Writing full text search in Javascript for Next.js static site

There are so many ways to create search functionality for next.js web application. But today we are going to implement our own search engine for next.js static site. We will use inverted index for indexing the data.

Inverted index

If you have been working with Elasticsearch, or Apache Solr you probably have been heard about inverted index, it's data structure to implement full text search. So basically with inverted index we are storing a list of word that could possibly used to query our documents.

So let's imagine we have this list of documents.

[
    {
        "title":"Working with inverted index for full text search"
    },
    {
        "title":"How to use inverted index for simple website"
    }
]

If we use traditional way to perform search to this document the step would be.

  • Loop to documents
  • Check for every word to match with the query
  • Return document with matching query

The code would be like this

function traditional_search(query) {
    let result = []
    documents.forEach(item => {
        if (item.title.includes(query)) {
            result.push(item)
        }
    })
    return result
}

Using this implementation solved our problem of finding documents with matching queries "How". However, what if we need to search for other attributes, for example, there is only title but what if there are five more attributes that need scanning and the document contains more than 100 items? This solution doesn't scale.

Searching with Inverted Index

We can simplify this process with inverted index data structure. So basically inverted index is HashMap data structure that store reference to document by word.

Let's extract this documents to inverted index with Javascript.

let index = {}

function add(str, id) {
    if (!index[str]) {
        index[str] = [id]
    } else {
        index[str].push(id)
    }
}

documents.forEach((item, index) => {
    item.title.split(" ").forEach(word => {
        add(word, index + 1)
    })
})

The inverted index for this document will look like this.

{
    "Working":[1],
    "with":[1],
    "inverted":[1,2],
    "index":[1,2],
    "for":[1,2],
    "full":[1],
    "text":[1],
    "search":[1],
    "How":[2],
    "to":[2],
    "use":[2],
    "simple":[2],
    "website":[2]
}

By using this index, we do not have to loop over each attribute data in each document in order to find out if there are matches to our query in the documents.

Now we can implement simple search to this documents.

function search(query) {
    let result = []
    query.split(" ").forEach(word => {
        let res = index[word]
        if (res) {
            res.forEach(id => {
                let doc = documents[id-1]
                if (doc) {
                    result.push(doc)
                }
            })
        }
    })
    return result
}

const result = search("How")

// The result
[{"title":"How to use inverted index for simple website"}]
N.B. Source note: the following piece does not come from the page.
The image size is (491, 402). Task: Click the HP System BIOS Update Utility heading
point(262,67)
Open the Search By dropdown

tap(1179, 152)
So we get search working perfectly with this inverted index, but there is a problem to this implementation. Right now we can search for example using keyword "How" and we can find document reference for that word, but if we search using query "Ho" it will not return any document because we don't have that word in our index.
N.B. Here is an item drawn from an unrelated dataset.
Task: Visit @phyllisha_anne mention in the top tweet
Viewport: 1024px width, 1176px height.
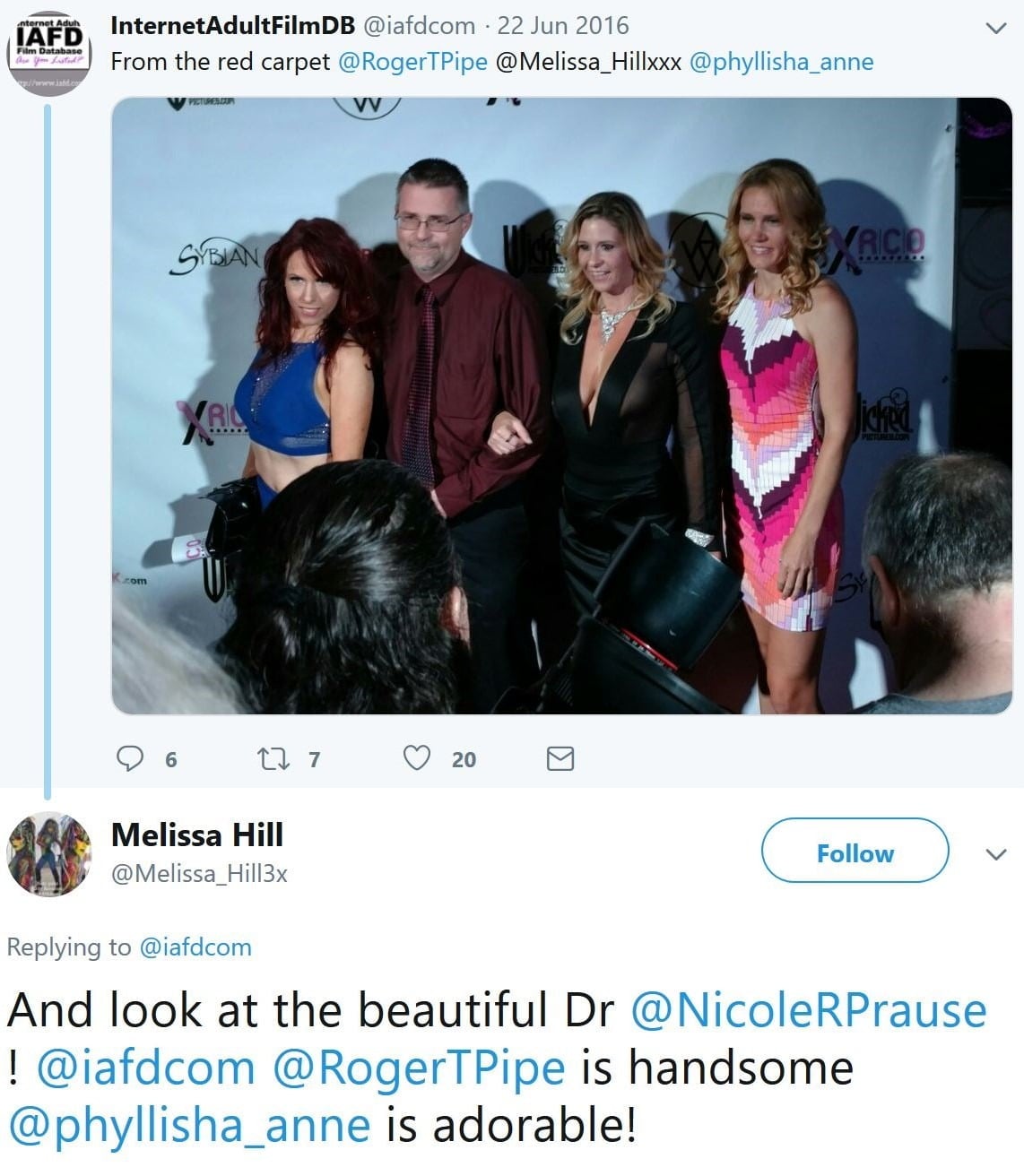Action: coord(781,62)
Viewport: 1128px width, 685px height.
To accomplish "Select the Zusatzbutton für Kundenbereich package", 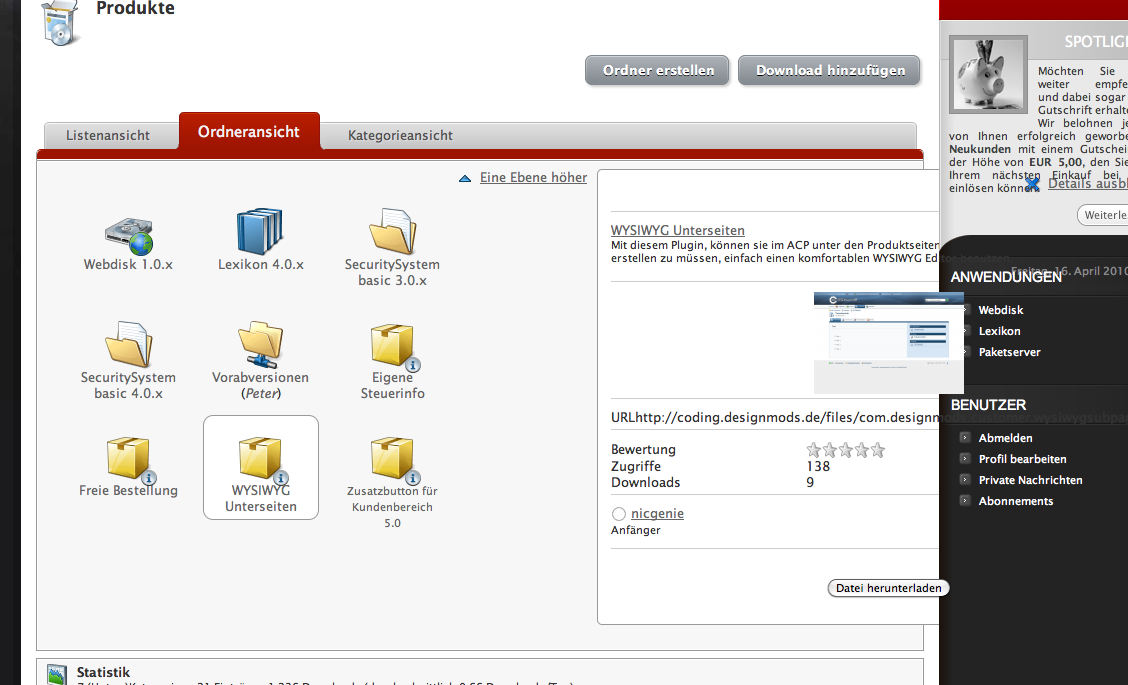I will coord(392,459).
To solve this issue you can just adding more word to the index for example you can split the string to n-gram string.

"How" => ["Ho", "ow" ...]

Using Inverted Index in Next.js

As I mentioned before, we will implement this search engine in next.js. In fact, I use this search engine on this page. Since this blog is static site it is make sense to generate the index on build time and the load it the page as json.

So here is example data for my cheatsheet page index.

[
  {
    "lang": "go",
    "slug": "ParseFloat64",
    "id": 1
  },
  ...
]

And the index.

{
  "pa": [1],
  "ar": [1,4],
  "rs": [1],
  "fl": [1],
  "lo": [1],
  "oa": [1],
  "fo": [2],
  ...
]

As we have the data now we can just import to the component.

import store from "../../../cheatsheets/store.json"
import index from "../../../cheatsheets/index.json"
import indexer from "../../lib/index"
indexer.loadIndex(store, index)

As the data is fetched locally, we do not need to debounce the event from the input form.

const [result, search] = useState([])

<input onChange={(e) => {
        search(() => {
            return indexer.search(e.target.value)
        })
    }}
/>

That's it for now, let me know if you have any questions. Thank you.